The bigger question is what will happen as this generation of singles and pairs grows up? Will finding out someone is a middle child be an anomaly to them in the same way a single child was 50 years ago? And, maybe even a bigger question: Who will be around to keep the peace?

Are you a middle child? Tell me what you like about it in the comments.

Monday, July 16, 2018

An app to reduce smartphone use

My son and I talk about his future phone use. He tells me that some kids in his grade already have their own phones. So we talk about how phone use should be limited at his age and that oversight is required. He still asks when he will be able to have his own phone, and I still don't have an answer yet. Lately I've been telling him that we may want to start him off with a flip phone that has no apps or games on it. (He is open to that.)

As we talk about his future technology use, I try to be mindful about how addictive it can be. I know so many adults who can't make it through a conversation without checking something on their phone. I have read about how apps trick our brains into going back for more and all the tips out there to help you disconnect (turn off all the color on your phone so it is black and white only; put your phone in a basket at dinner time and the person who checks it first has to clean up; give it a bedtime).

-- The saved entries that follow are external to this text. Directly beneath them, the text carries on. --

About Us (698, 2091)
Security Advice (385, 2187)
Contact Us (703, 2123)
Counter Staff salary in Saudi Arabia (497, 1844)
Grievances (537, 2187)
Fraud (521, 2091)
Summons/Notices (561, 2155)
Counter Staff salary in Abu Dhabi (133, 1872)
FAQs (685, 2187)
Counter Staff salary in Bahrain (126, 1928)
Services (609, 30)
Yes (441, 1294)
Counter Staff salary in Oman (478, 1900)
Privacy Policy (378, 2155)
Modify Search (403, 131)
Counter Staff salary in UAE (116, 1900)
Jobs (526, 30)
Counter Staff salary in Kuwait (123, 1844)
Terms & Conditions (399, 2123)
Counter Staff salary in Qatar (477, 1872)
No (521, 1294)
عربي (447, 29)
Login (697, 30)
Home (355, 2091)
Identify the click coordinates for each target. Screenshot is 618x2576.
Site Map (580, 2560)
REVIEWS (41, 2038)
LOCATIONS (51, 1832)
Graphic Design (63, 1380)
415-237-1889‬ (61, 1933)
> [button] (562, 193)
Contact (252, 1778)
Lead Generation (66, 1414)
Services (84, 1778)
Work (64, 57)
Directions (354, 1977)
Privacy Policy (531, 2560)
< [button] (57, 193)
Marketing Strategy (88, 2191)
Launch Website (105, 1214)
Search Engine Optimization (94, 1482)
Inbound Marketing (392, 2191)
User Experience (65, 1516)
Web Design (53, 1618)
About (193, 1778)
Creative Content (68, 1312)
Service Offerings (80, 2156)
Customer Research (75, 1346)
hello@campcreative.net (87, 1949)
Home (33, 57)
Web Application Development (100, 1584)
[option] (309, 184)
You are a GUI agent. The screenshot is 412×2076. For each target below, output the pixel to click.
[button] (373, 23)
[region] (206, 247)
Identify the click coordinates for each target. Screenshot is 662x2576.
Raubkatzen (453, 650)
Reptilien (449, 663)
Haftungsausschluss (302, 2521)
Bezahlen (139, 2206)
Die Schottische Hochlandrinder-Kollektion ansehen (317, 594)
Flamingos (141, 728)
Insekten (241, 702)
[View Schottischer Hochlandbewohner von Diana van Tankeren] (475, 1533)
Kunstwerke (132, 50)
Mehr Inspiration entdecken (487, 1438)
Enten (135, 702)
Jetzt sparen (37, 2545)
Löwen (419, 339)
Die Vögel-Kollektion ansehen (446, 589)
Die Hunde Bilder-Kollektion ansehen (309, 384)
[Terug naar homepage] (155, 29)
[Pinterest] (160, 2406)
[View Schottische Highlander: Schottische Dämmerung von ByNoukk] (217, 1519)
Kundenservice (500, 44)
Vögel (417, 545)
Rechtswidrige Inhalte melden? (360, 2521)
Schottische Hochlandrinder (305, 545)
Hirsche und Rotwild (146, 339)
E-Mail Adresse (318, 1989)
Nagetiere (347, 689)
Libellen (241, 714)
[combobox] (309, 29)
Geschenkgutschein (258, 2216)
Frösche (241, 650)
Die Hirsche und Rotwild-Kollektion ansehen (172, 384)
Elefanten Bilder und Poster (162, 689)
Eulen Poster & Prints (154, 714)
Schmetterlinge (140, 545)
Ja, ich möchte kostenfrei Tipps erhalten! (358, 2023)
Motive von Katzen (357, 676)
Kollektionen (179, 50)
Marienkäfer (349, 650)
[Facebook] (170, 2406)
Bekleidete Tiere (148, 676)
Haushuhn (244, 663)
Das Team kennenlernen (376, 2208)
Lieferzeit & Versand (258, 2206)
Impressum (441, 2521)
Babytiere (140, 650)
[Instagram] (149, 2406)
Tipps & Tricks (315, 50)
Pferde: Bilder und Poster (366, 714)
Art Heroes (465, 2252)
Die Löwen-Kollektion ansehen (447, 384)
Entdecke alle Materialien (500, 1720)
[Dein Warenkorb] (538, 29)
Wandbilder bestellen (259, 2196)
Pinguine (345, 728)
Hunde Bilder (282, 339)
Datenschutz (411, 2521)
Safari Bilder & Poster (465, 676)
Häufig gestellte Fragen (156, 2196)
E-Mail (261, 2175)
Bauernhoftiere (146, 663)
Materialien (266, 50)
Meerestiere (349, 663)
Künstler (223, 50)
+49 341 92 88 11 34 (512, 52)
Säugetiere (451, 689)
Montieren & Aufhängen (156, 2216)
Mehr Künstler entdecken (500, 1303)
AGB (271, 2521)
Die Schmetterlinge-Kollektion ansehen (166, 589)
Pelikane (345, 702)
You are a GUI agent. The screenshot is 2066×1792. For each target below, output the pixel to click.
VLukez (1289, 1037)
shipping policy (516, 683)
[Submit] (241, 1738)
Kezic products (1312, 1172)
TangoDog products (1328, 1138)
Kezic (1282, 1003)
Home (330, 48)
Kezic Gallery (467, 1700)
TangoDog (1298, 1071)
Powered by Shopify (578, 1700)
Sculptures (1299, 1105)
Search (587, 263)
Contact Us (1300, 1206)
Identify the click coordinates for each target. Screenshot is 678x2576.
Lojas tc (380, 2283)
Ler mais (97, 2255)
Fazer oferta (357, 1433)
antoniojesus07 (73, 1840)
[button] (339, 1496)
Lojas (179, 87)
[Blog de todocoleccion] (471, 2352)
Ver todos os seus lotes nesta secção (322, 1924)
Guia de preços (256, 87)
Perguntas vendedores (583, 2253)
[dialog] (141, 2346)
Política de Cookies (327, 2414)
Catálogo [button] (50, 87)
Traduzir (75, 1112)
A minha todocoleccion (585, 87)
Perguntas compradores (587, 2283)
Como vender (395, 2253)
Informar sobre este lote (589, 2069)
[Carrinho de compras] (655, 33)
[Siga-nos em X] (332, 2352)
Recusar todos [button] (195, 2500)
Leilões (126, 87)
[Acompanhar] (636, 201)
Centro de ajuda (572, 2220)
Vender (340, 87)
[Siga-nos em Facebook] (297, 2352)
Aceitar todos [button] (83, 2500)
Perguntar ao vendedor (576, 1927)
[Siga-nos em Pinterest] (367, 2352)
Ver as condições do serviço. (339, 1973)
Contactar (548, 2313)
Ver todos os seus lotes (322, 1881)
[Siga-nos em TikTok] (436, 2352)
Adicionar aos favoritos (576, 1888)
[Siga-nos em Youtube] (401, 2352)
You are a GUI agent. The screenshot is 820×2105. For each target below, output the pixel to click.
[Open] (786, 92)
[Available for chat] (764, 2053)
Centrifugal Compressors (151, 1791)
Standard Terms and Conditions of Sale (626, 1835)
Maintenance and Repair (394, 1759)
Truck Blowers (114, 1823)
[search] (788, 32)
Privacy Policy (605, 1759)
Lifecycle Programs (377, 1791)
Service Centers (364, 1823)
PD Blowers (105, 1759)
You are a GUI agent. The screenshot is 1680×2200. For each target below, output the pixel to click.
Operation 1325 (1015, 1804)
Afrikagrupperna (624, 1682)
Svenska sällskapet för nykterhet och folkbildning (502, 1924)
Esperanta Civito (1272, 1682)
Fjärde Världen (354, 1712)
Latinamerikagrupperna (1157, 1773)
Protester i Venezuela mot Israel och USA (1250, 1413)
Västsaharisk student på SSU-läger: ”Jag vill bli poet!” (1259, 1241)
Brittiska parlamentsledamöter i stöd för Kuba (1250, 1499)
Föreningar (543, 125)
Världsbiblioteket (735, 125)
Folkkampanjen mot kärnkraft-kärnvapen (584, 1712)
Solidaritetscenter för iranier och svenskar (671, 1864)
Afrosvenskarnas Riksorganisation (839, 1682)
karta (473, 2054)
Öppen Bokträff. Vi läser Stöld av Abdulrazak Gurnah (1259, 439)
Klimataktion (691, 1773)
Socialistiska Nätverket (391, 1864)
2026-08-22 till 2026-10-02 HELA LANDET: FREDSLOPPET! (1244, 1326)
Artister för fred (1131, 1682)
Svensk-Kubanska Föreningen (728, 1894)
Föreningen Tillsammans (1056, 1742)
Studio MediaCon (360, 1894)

What I hadn't reviewed were the apps designed to keeping you off your phone.

But, they exist. A bunch of them. And, I for one like the idea of using an app to combat other apps. I am sure that if you are at the point in your phone use in which you are ready to face how much you really use it, then you may also be at the point where you are ready to change if you don't like the answer.

I spent a week a few years ago manually tracking my overall screen use, and got pretty good results. But I have always wondered if those results were influenced by the fact that I was monitoring my use that week.

Since I feel like my phone use has gone up since then, I am now thinking about downloading an app to track myself all the time and help me disconnect further.

Are you willing to try an app to keep you off your phone? Tell me in the comments.

Friday, July 13, 2018

The fighting is coming from within the house

Once upon a time, right after our son was born, everyone started asking if we were going to have another baby. And the way they asked it, they expected to hear the word "yes" right away, and not the litany of answers that we gave, which included "we aren't sure," or "we just had this one, can't we just enjoy him for a little while?" or "do we know you?"

But people asked, and we were not sure, and then we were sure: Our son was going to be an only child. There are times when my husband and I think about what life would be like with two children, and then we tell each other stories that we hear from friends with multiple children, and we reassure ourselves we made the right decision for us.

Is my son missing out on something because he doesn't have a sibling? I am not convinced. Because while siblings can be close and a support system for each other, that isn't a guarantee. I know lots of adults who have great relationships with their siblings, and lots of adults who are happier leading separate lives. And, I know lots of adults who fall somewhere in between.

As an adult who fought with her sibling a lot, I feel bad about the way we dragged Mom and Dad into most of our fights. I also feel bad knowing that it is only recently that scientists have culled together the best advice for parents who need to handle fighting siblings. They could have used the help on that link.

What I found the most interesting about that collective knowledge was the advice that parents aren't going to be able to come up with rules to cover all the scenarios that they need to, so basic rules like "no hitting" just don't work. (Any child with a sibling probably could have told you that.)

What tips do you have for keeping sibling fights in perspective? Tell me in the comments.